DATA FOR REVIEW:

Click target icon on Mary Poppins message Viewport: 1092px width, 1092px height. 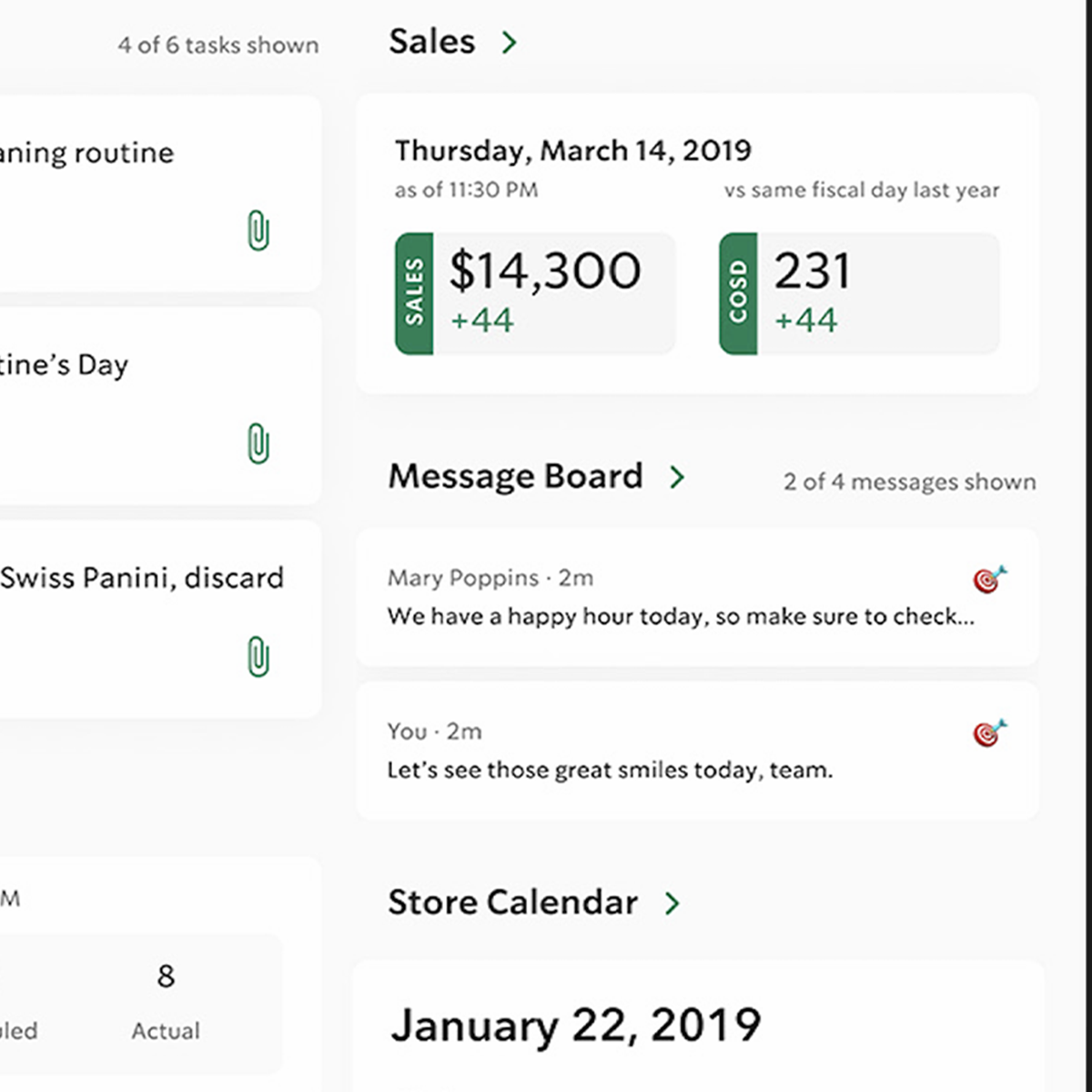tap(989, 579)
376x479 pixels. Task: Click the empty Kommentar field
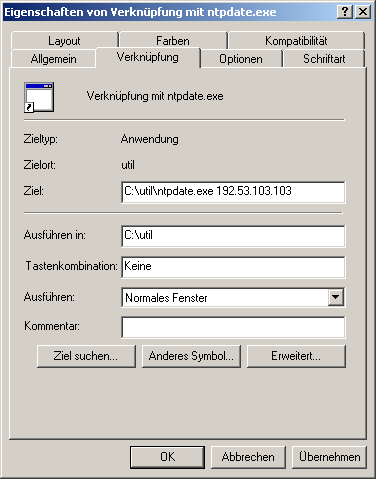233,327
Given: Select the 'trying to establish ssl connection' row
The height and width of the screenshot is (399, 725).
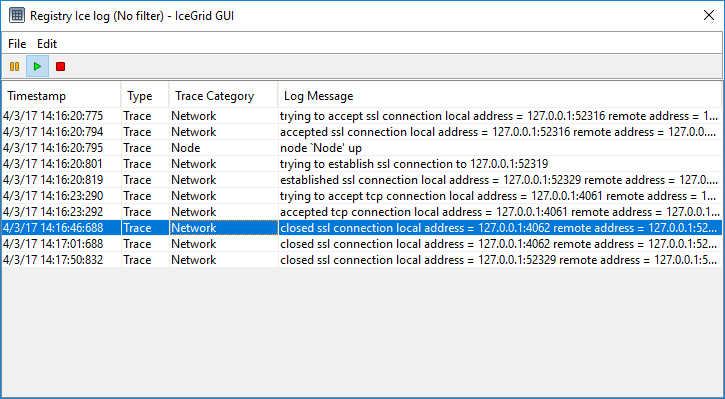Looking at the screenshot, I should pos(362,164).
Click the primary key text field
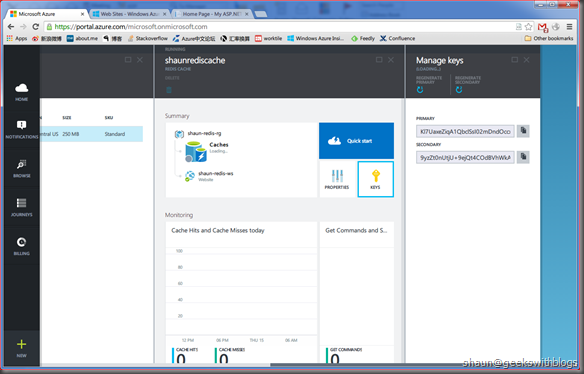Image resolution: width=584 pixels, height=374 pixels. [465, 131]
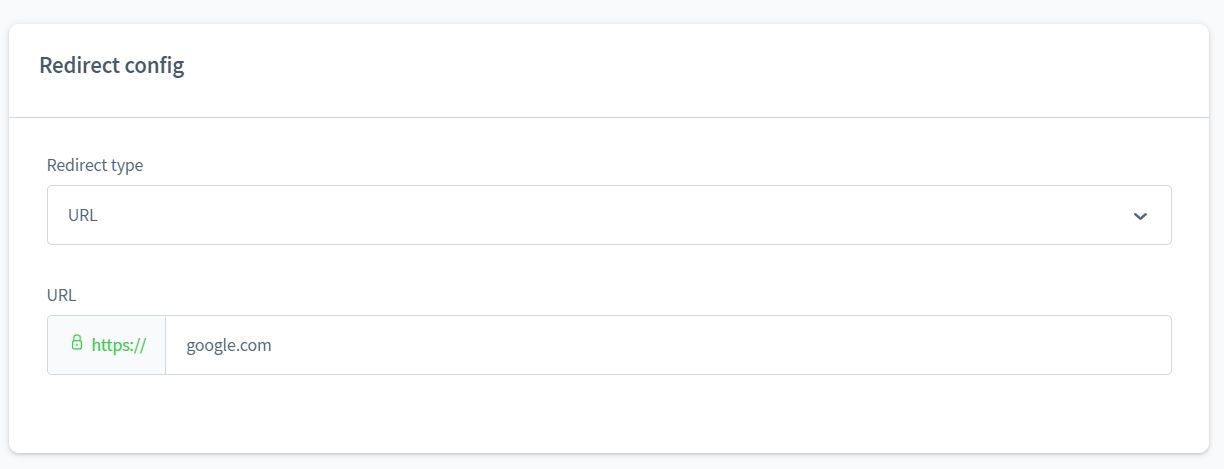Screen dimensions: 1224x469
Task: Click the green https:// protocol prefix
Action: coord(119,345)
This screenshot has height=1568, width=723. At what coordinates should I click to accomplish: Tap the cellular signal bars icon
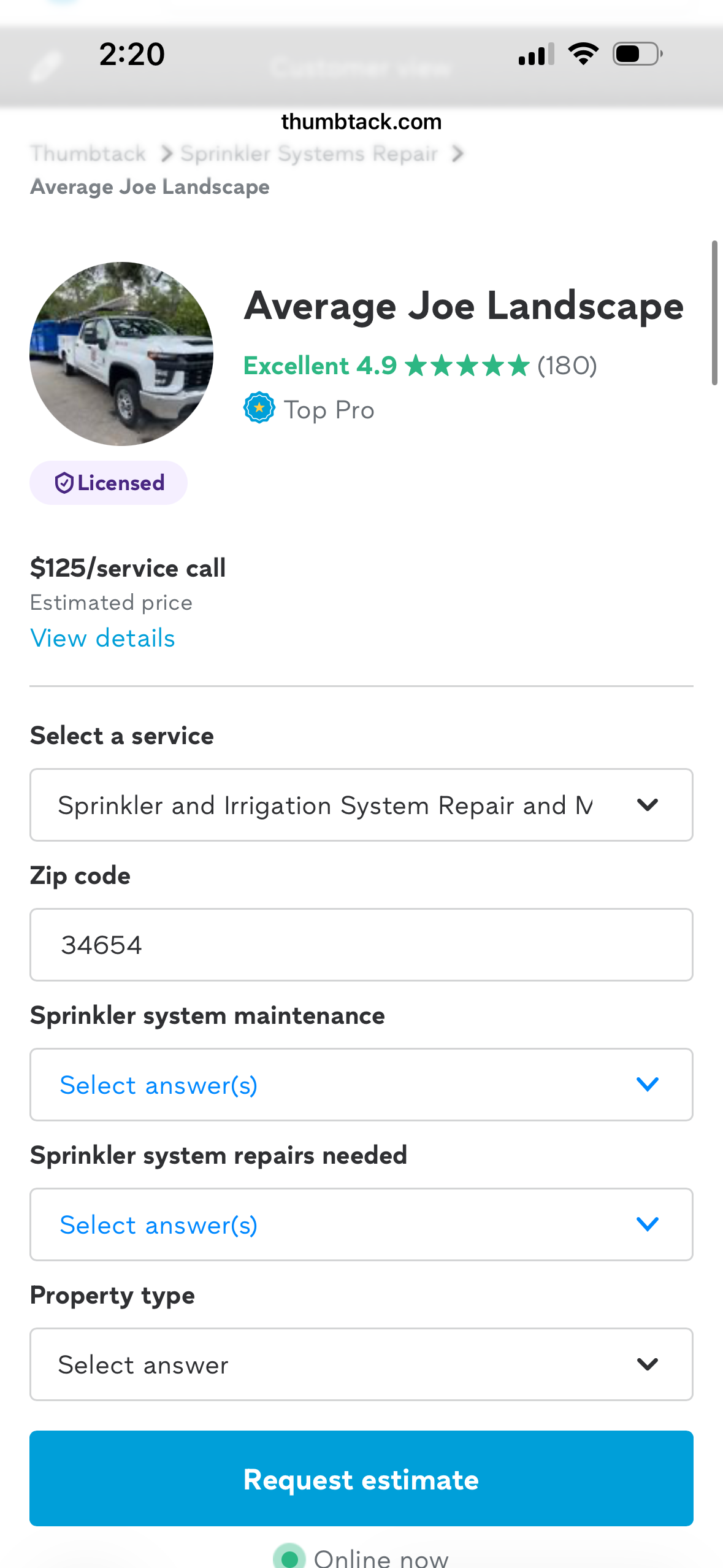coord(536,54)
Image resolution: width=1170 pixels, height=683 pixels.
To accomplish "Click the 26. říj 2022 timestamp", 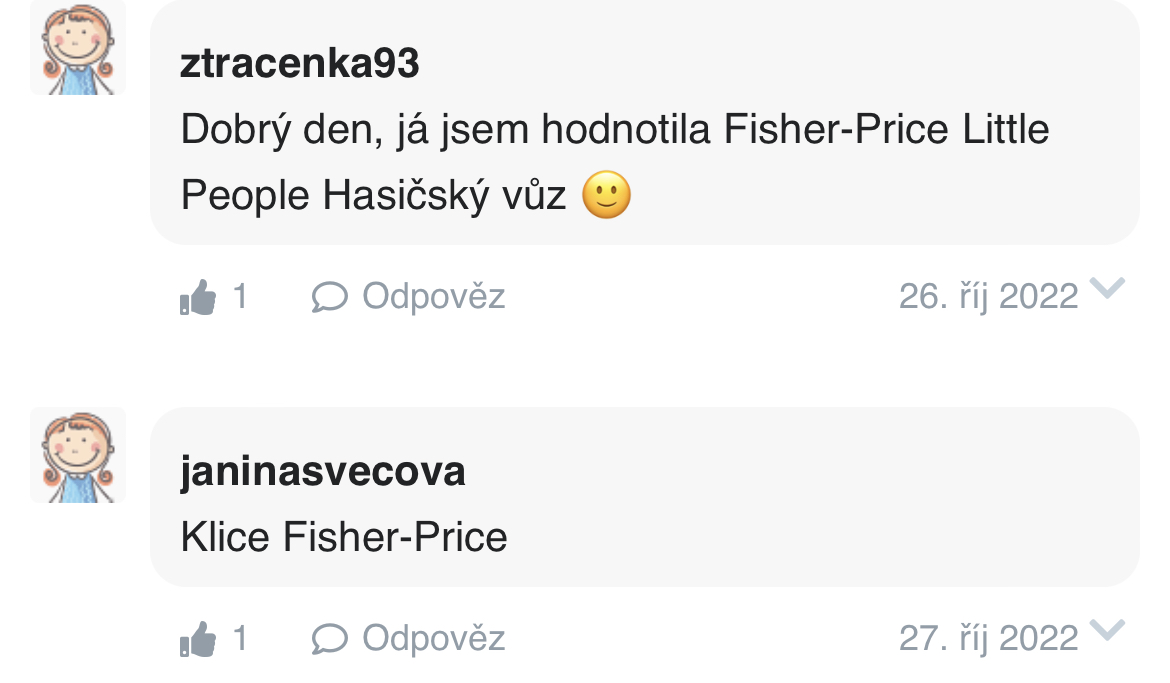I will (988, 297).
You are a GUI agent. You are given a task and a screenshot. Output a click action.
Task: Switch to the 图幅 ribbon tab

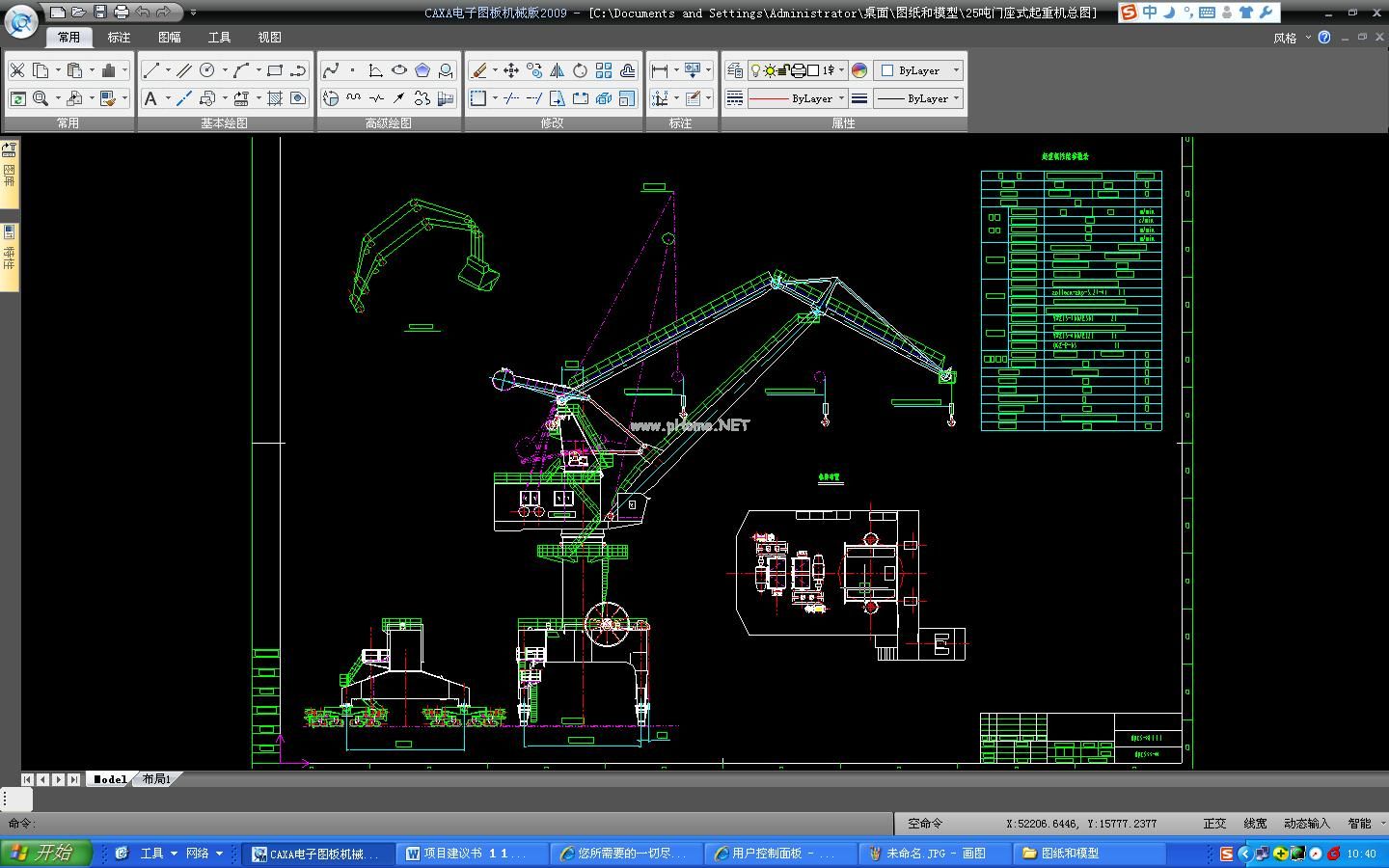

INSTRUCTIONS TO FOLLOW: From the line containing "You are a GUI" to the end of the listing, restate each line word for word and nothing more; the pictures stay out.

TASK OUTPUT:
You are a GUI agent. You are given a task and a screenshot. Output a click action.
Task: Switch to the 图幅 ribbon tab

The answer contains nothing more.